MCP Is the Best Protocol for Agent-to-Agent Communication

By Vlad Luzin

May 12, 20265 min read

MCP as a Swiss Army knife: useful for tools, broken as the full toolbox for agent-to-agent communication.

Every time someone tells me MCP solves agent-to-agent communication, I think about that one friend who insists their Swiss Army knife is a toolbox. It has a blade. It has a screwdriver. It even has that tiny thing nobody knows the purpose of. But you would not build a house with it.


If that sounds right to you, you are in good company. Also, it is wrong.

Quite often when I bring up agent-to-agent communication - in conversations with engineering teams, at conferences, online - the immediate response is "but does not MCP solve that?" It does not.

The pattern looks like this: take an agent, wrap it as an MCP server, and let another agent call it as a tool. The calling agent does not know - or care - that there is an LLM on the other end. It sends a request, gets a response. Teams do this with stateful MCP servers that maintain conversation history across calls, accumulating context and making decisions behind the scenes. From the outside, it looks like agent-to-agent. Architecturally, it is tool use with extra steps.
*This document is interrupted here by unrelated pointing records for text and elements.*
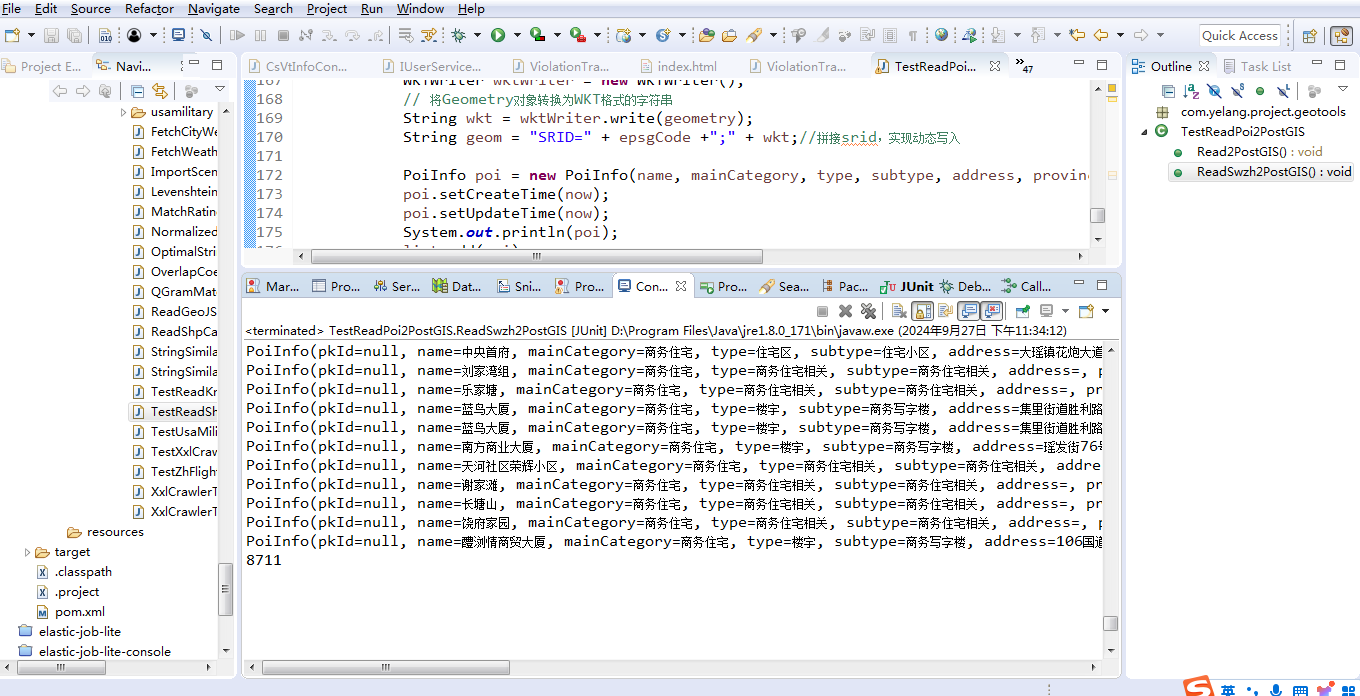Click Collapse All icon in Navigator toolbar

pyautogui.click(x=137, y=91)
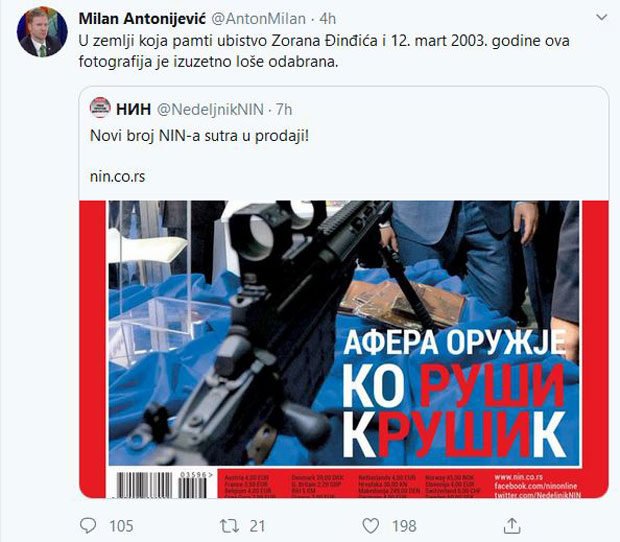
Task: Open the Milan Antonijević display name link
Action: 142,19
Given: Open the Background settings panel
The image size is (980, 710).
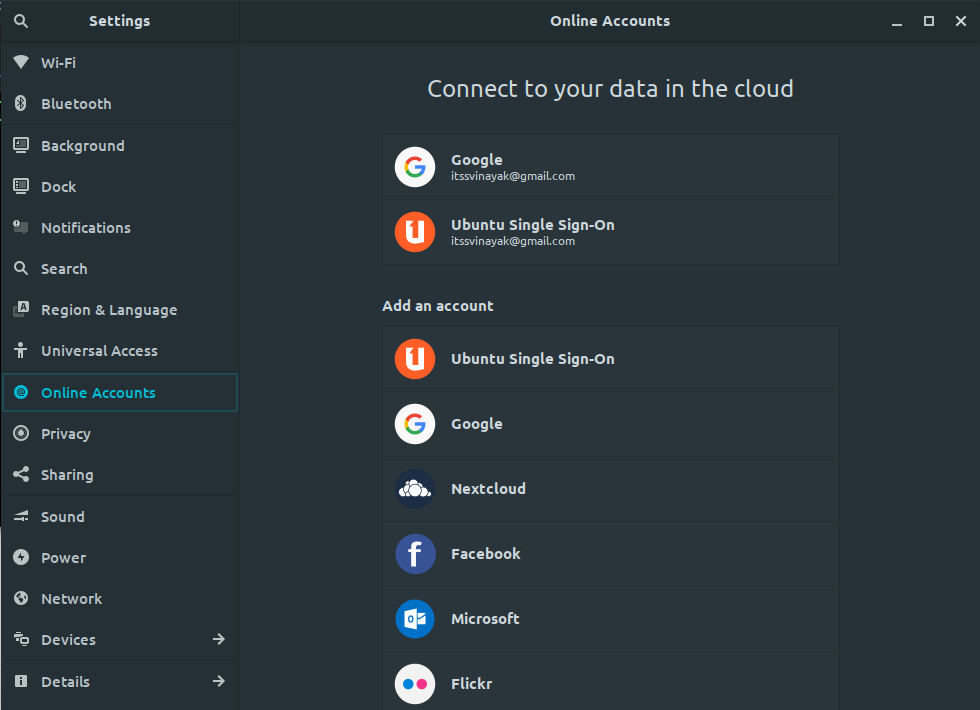Looking at the screenshot, I should click(83, 146).
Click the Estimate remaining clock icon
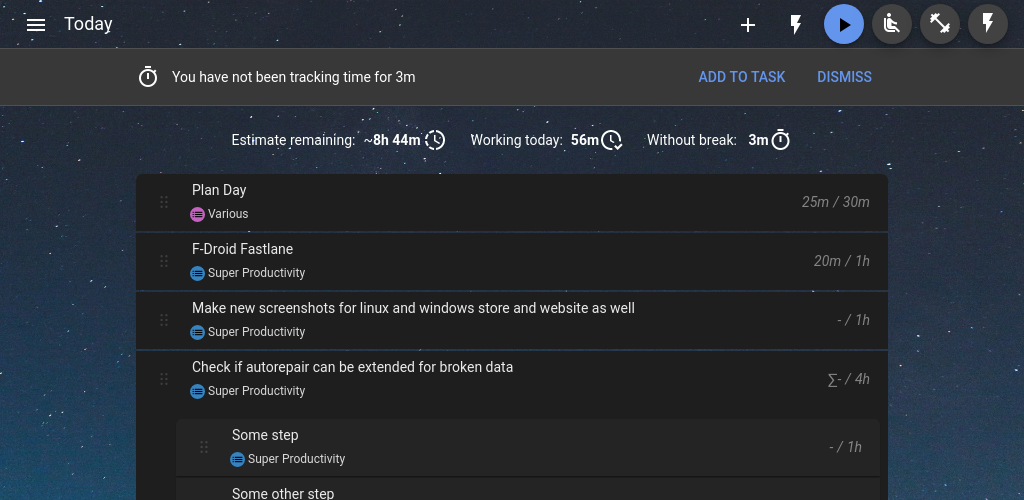Viewport: 1024px width, 500px height. coord(435,140)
MCP was designed to solve a specific problem: how an AI agent connects to external systems. Your agent needs to query a database, call an API, read files, interact with a third-party service - MCP gives you a standardized way to do that. You see, AI is such a new concept that OpenAPI was not standard enough and we created its subset, MCP, and asked everyone to wrap their OpenAPIs with a more limited set of OpenAPIs. And along the way the industry set to innovate on the security aspect of MCP since the ones we had for OpenAPI apparently were not standard enough.

And then MCP won. Sort of. In the way that every standard "wins" when enough conference talks mention it. Every platform added support. Thousands of MCP servers appeared. If your landing page did not say "MCP compatible" you were invisible.
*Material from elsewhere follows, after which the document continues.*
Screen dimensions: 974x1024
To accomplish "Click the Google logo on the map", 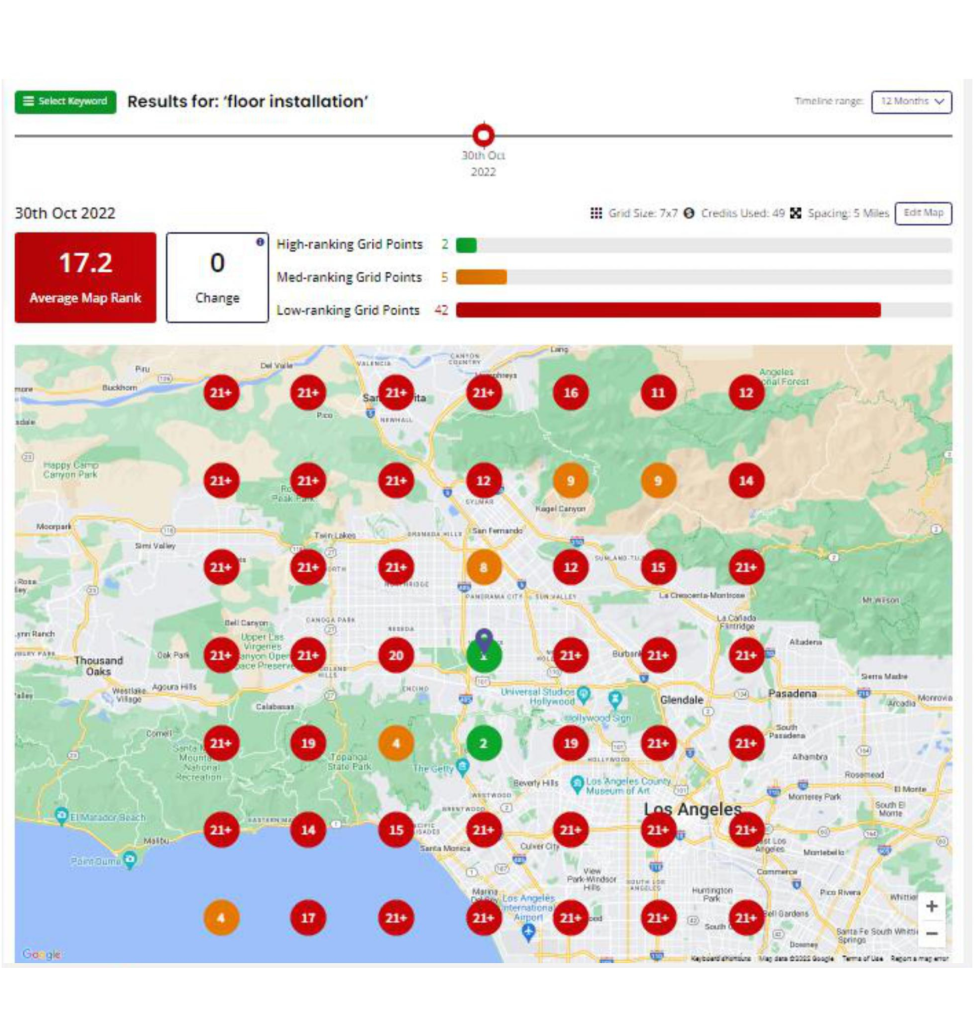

Then teams started actually using it at scale. Scalekit ran 75 head-to-head comparisons: MCP costs 10-32x more tokens than CLI equivalents for identical operations. CLI achieved 28% higher task completion and 33% better token efficiency. MCP had a 28% failure rate from connection timeouts; CLI had 100% success rate. In March 2026, Perplexity's CTO publicly announced they were dropping MCP in favor of APIs and CLIs - MCP was consuming up to 72% of the available context window before the agent processed a single user message. It turns out LLMs have been trained on millions of examples of Unix pipe chains. They know grep | sort | head. They have zero training data on MCP composition patterns.

Anthropic - MCP's creator - published an engineering post showing that having agents write code to call tools instead of loading tool definitions directly reduces context from 150,000 tokens to 2,000. A 98.7% reduction. Think about that: the company that built MCP built a pattern specifically to prevent MCP from destroying the context window. The industry is quietly moving toward agents that generate code on the fly, call CLIs directly, and load tool definitions progressively - because the "standard" way of doing it bloats the one resource that matters most.

Comparison visual showing a bloated MCP execution path beside a shorter direct CLI or code path.

So MCP did not even definitively win at tool integration, the thing it was actually designed for. And yet - it is still everyone's answer when you mention agent-to-agent.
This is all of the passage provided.